__YOUR TASKS__.
- A) Return, word for word, the part of the story of Puloma that opens with the words containing "He also told" and closes with "to some extent.".
- B) In the story of Puloma, what was the name of the river created by Puloma's tears?

__TEXT FOR ANALYSIS__.

--------

In the Mahabharata, as narrated by the bard Sauti, Puloma was the wife of sage Bhrigu. The couple were once staying in a hermitage. She became pregnant. One day, Bhrigu went for his morning ablutions in the river, leaving his wife in the hermitage at the care of Agni. During this time, a rakshasa by the name of Puloman, who had earlier loved Puloma, and had been betrothed to her, came to the hermitage. He saw Puloma and he was besotted by her beauty. Puloma, as a virtuous wife of Brighu and a host, treated him like a guest and offered him refreshments, in spite of his lustful glaring at her. Puloman intended to abduct and marry her. He then saw Agni, the flames of the sacrificial fire, burning in a chamber in the hermitage. Puloman then asked Agni to tell him truthfully the status of Puloma whom he had accepted as his spiritual wife. But Agni was reluctant to reveal the truth as he was scared that Bhrigu would curse him if he told the truth. But on Puloman's insistence, Agni told him the truth that Brighu had married Puloma as per Vedic rites in his presence, as she had only been betrothed to him (rakshasa) and not formally married to her. Hearing this, Puloman changed his form to a boar and abducted Puloma.

Frightened by this development, Puloma gave birth to her son, who fell on the ground. This son was named Chyavana, meaning, "fallen from the womb". The child shone like the Sun. Looking at the baby, Puloman was scorched to death, leaving behind Puloma and her son. In another version, it is said that he was terrified by looking at the child, and ran away dropping Puloma on the ground. Puloma, overcome by her plight, cried intensely to the extent that the tears she shed created a river called Vadhusaras. which later became the location of the hermitage of her son Chyavana when he had become a sage. Brahma consoled her.

Puloma then came to her hermitage and appraised Bhrigu of the events that had happened with her and her son. While Bhrigu was happy to see his son, he was enraged to know from Puloma that it was Agni who had revealed her true identity as Bhrigu's wife to Puloman who was now dead, turned into ashes by their son's brightness. In a fit of rage he cursed Agni, saying, "Thou shalt eat of all things", meaning to become "omnivorous" or “May you be consumer of all things on this Earth". Agni also became furious to hear this curse, and told Bhrigu that his curse was not just, as he only spoken the truth. Agni said that he was omnipresent, and through his mouth both the gods and the ancestors (pitrus) accept the clean oblations of clarified butter offered to him, and hence any offering of unclean things to him would be improper.

He also told Bhrigu that he could also curse him, but he refrained from doing so as the latter was a sage and a Brahmin. With these words, Agni went incognito. Brahma then summoned Agni to his presence and recounted Agni's role in the universe and told him that the curse stands modified, as his flames would only consume everything offered to him, but his physical body would remain pure. Agni reappeared in the universe to perform his natural duties.

=== Padma Purana ===
In another version in Padma Purana (pa 14), it is said that when Bhrigu was searching for samidhas (firewood) for offering to Agni, the demon Damana went to Bhrigu's hermitage, looking for the sage's wife. Agni, seeing Damana, became frightened and disclosed Puloma's hideout in the hermitage. When Bhrigu came back and came to know of Agni's action, he cursed him, but later agreed to reduce its effect to some extent.

--------

__EXERCISE DATA__.
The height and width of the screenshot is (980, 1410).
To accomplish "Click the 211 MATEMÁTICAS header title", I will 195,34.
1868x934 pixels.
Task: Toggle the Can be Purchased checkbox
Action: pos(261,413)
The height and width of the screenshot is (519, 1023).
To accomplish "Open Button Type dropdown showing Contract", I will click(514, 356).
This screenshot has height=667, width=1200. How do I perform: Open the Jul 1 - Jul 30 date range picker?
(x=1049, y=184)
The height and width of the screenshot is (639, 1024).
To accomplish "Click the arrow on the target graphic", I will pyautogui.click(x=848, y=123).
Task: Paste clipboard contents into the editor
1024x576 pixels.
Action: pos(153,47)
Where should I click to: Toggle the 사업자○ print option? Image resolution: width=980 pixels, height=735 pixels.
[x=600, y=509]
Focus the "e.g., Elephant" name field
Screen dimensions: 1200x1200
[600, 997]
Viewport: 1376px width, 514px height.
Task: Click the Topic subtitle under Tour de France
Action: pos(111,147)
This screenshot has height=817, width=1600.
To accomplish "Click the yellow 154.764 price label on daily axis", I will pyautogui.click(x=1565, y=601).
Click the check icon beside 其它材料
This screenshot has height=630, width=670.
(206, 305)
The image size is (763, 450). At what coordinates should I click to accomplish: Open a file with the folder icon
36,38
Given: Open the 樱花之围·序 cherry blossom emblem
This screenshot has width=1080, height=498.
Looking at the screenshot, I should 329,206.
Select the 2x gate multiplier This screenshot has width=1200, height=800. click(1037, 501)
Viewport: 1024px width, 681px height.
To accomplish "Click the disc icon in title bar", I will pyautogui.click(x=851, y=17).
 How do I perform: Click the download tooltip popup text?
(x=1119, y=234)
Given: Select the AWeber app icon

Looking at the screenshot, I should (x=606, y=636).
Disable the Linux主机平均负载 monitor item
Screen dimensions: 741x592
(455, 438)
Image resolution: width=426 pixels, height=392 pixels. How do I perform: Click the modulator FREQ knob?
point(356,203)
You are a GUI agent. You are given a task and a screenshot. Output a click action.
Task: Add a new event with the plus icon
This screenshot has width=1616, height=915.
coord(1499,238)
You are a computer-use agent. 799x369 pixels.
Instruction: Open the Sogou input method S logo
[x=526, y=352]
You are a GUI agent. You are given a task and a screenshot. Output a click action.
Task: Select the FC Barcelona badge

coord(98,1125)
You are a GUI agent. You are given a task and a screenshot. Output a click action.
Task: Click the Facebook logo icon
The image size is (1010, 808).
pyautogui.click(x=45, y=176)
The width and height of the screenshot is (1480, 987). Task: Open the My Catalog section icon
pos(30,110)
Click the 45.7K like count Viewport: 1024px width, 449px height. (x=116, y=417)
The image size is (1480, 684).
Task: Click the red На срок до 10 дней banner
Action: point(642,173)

--------

__RESULTS IN ORDER__.
- A)
He also told Bhrigu that he could also curse him, but he refrained from doing so as the latter was a sage and a Brahmin. With these words, Agni went incognito. Brahma then summoned Agni to his presence and recounted Agni's role in the universe and told him that the curse stands modified, as his flames would only consume everything offered to him, but his physical body would remain pure. Agni reappeared in the universe to perform his natural duties.

=== Padma Purana ===
In another version in Padma Purana (pa 14), it is said that when Bhrigu was searching for samidhas (firewood) for offering to Agni, the demon Damana went to Bhrigu's hermitage, looking for the sage's wife. Agni, seeing Damana, became frightened and disclosed Puloma's hideout in the hermitage. When Bhrigu came back and came to know of Agni's action, he cursed him, but later agreed to reduce its effect to some extent.

- B) Vadhusaras